In the case of Uganda, the terms it got under HIPC-1 are bringing it $374 mn in debt relief. Under HIPC-2 terms, Uganda stands to gain additional debt relief of $700 mn in net present value (NPV, the discounted market value of debt if repaid in one lump sum). Over the next 38 years, the IMF calculates, the deal will cut Uganda's debt-service payments by $2 bn in nominal terms, or $1 bn in NPV terms. However, the gains from HIPC-2 will start to take effect only after Uganda has finalized its PRSP and has had it endorsed by the Bank and IMF, perhaps in May.Bilateral creditors will provide half of Uganda's relief under HIPC's burden-sharing rules. The World Bank will write off some $357 mn through its soft-loan arm, the International Development Association (IDA), and IMF relief will total $91 mn, all in NPV terms. Other multilateral institutions will account for most of the balance, with the African Development Bank's portion of Uganda's package funded by bilateral creditors through the HIPC Trust Fund. The Trust Fund is the mechanism through which governments will supplement or cover the outlays of poorer multilateral institutions unable to provide their share of relief.

In
Mauritania's case, while it qualifies for some immediate reduction
in debt-service payments under HIPC-2 guidelines, it will get
actual reduction of debt stock only when it reaches certain macroeconomic
targets, draws up a satisfactory PRSP and implements this for
one year. Mauritania qualified due to severe fiscal stress --
in 1998, its ratio of external debt to government revenue was
363 per cent and its debt-to-export ratio around 266 per cent.
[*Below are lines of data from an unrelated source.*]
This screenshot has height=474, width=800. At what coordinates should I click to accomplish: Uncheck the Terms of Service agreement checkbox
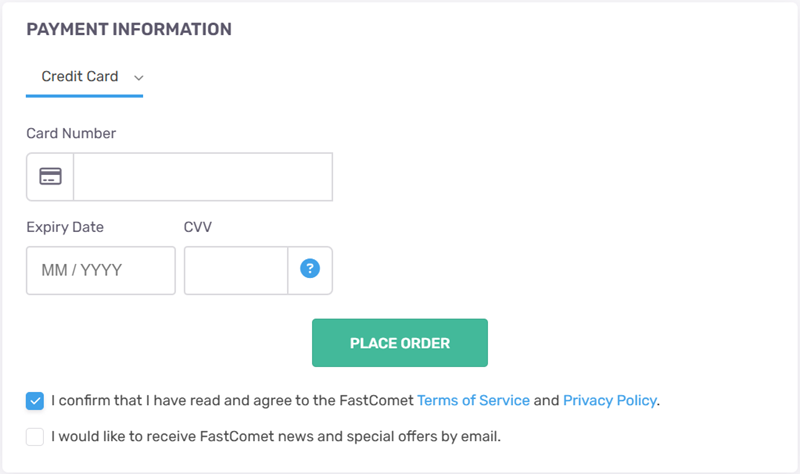[36, 401]
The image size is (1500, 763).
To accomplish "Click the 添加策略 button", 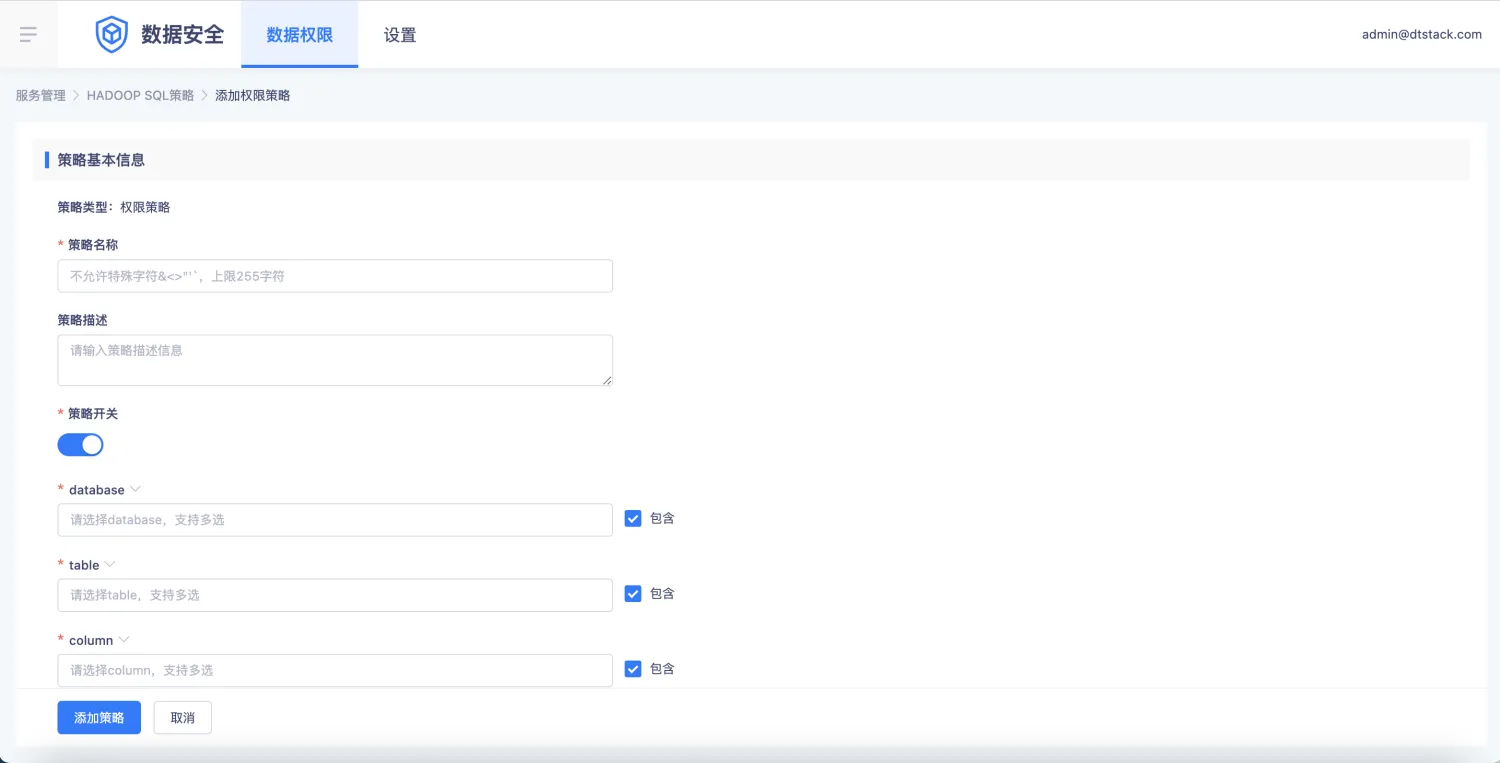I will 99,718.
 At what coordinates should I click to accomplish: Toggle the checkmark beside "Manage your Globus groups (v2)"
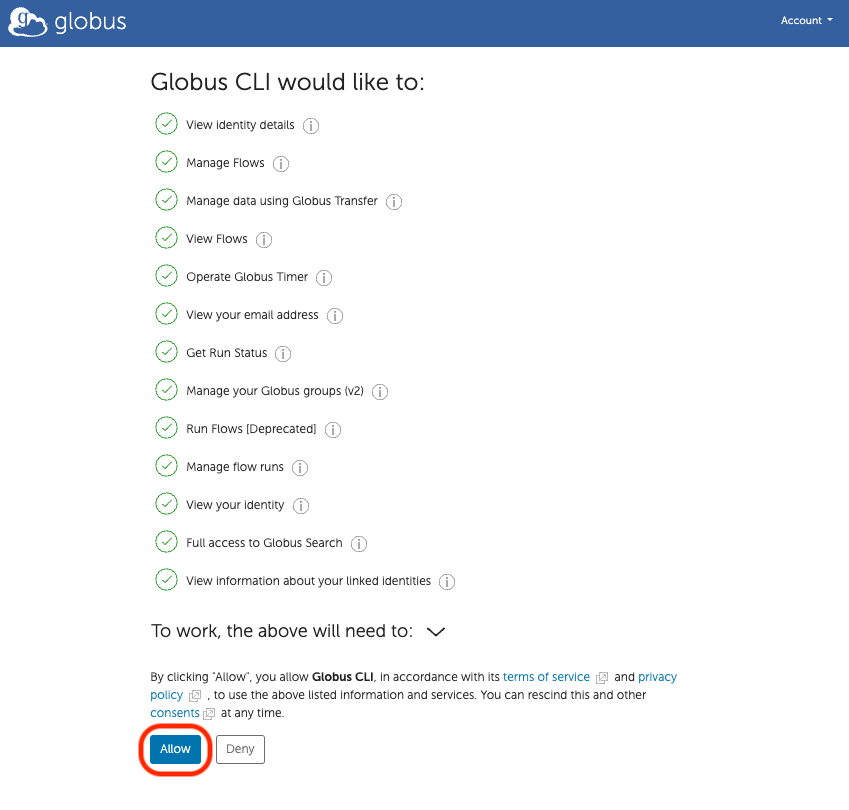(166, 390)
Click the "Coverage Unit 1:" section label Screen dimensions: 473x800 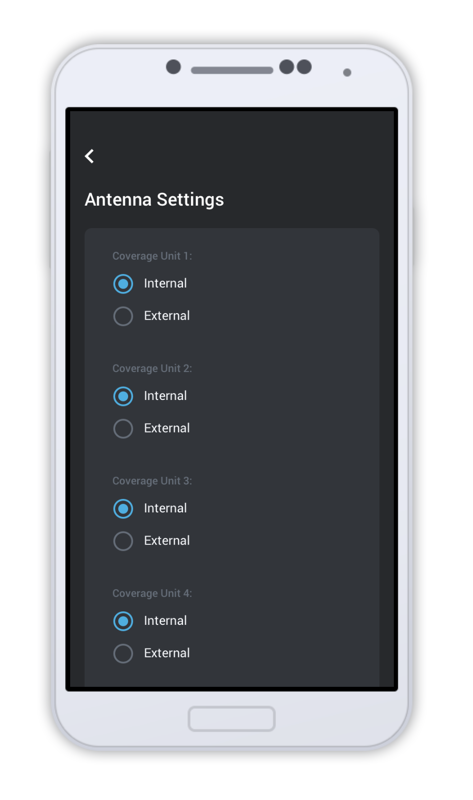tap(152, 256)
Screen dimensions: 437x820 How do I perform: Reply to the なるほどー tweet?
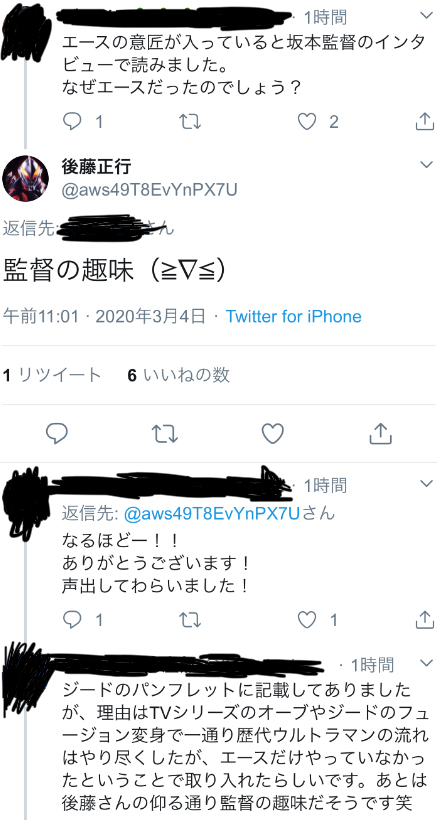(72, 620)
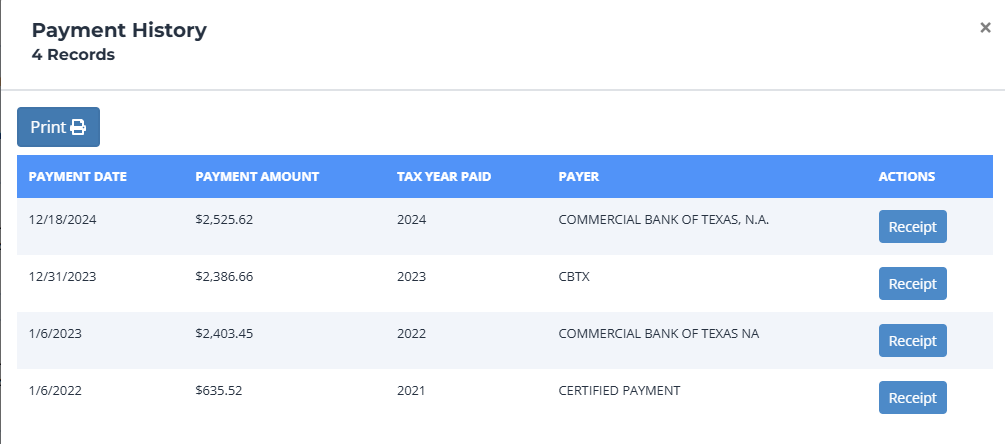
Task: Select the Tax Year Paid header
Action: click(x=444, y=177)
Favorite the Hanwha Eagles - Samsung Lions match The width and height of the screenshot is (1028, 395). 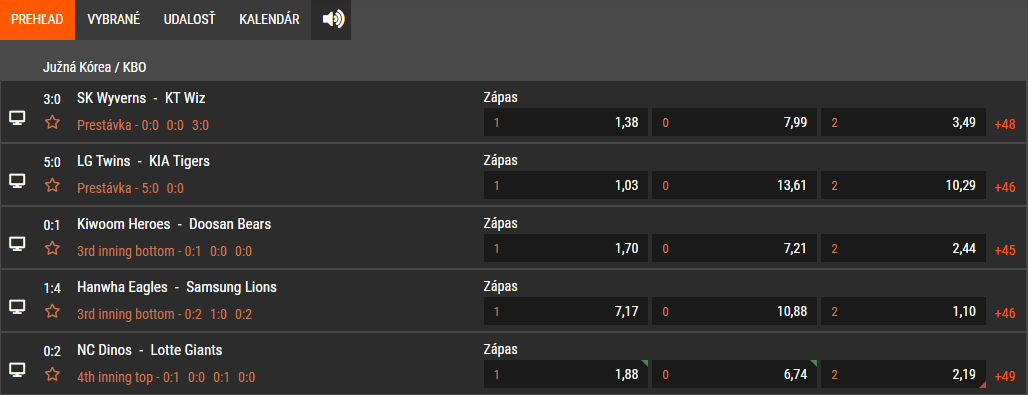click(52, 312)
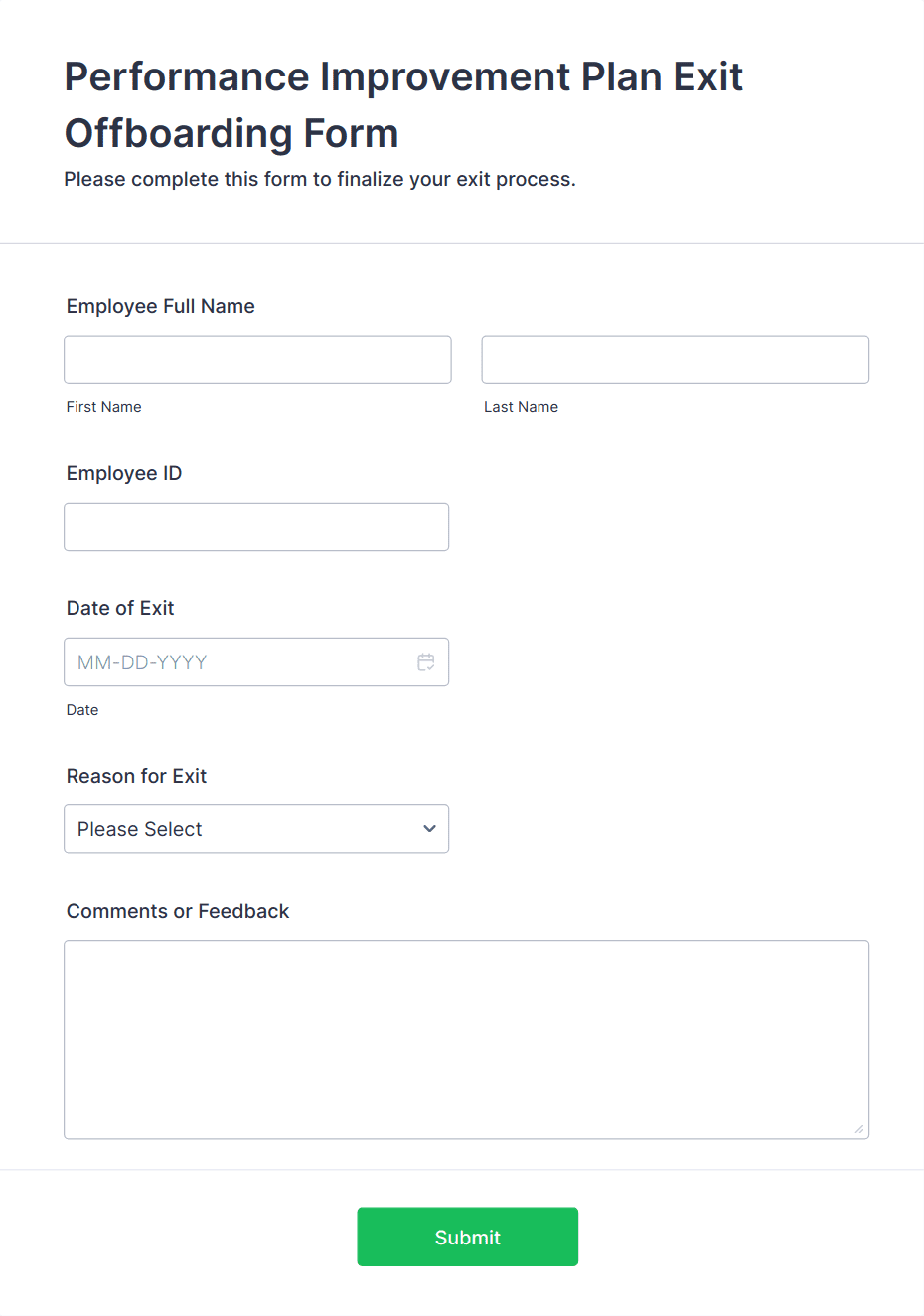The image size is (924, 1316).
Task: Submit the offboarding form
Action: (468, 1237)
The deal will reduce Mauritania's debt by $622 mn in NPV, or about
40 per cent of its total debt at the end of 1998. Debt-service
payments could also fall by $1.1 bn in nominal terms over the
next 40 years, and around $36 mn annually in the first 10 years.
Despite delays in securing a $600 mn US contribution to HIPC-2, prospects for implementing the new package appear slightly better than before. Other creditors, who have the right to withdraw funds and pledges if the US fails to pay its share, remain committed. Most also expect that the US Congress -- which refused to authorize the Clinton government's request for HIPC funding late last year -- will approve the funds towards the end of this year, World Bank sources told Africa Recovery. Signaling this confidence, the Bank, which oversees the HIPC Trust Fund, has retained the US pledge on its list.
HIPC-2 guidelines require creditors to commit their debt relief in full when countries reach "decision point" (when a country qualifies for a timetable of policy monitoring), and also to lower the debt-service payments due between decision point and "completion point" (when actual debt reduction begins).

The
IMF and World Bank appear confident that creditors are ready for
any African countries that may reach decision or completion point
this year. However, they do not rule out longer-term difficulties
if new pledges are not forthcoming. For now, it appears unlikely
that many on the 24-country list will progress to the point of
needing debt-relief commitments this year. The IMF acknowledges
that cases have fallen behind even the most recent schedule. Also,
the PRSPs could take quite some time to draw up, given the extensive
work required to consult and involve local civil society.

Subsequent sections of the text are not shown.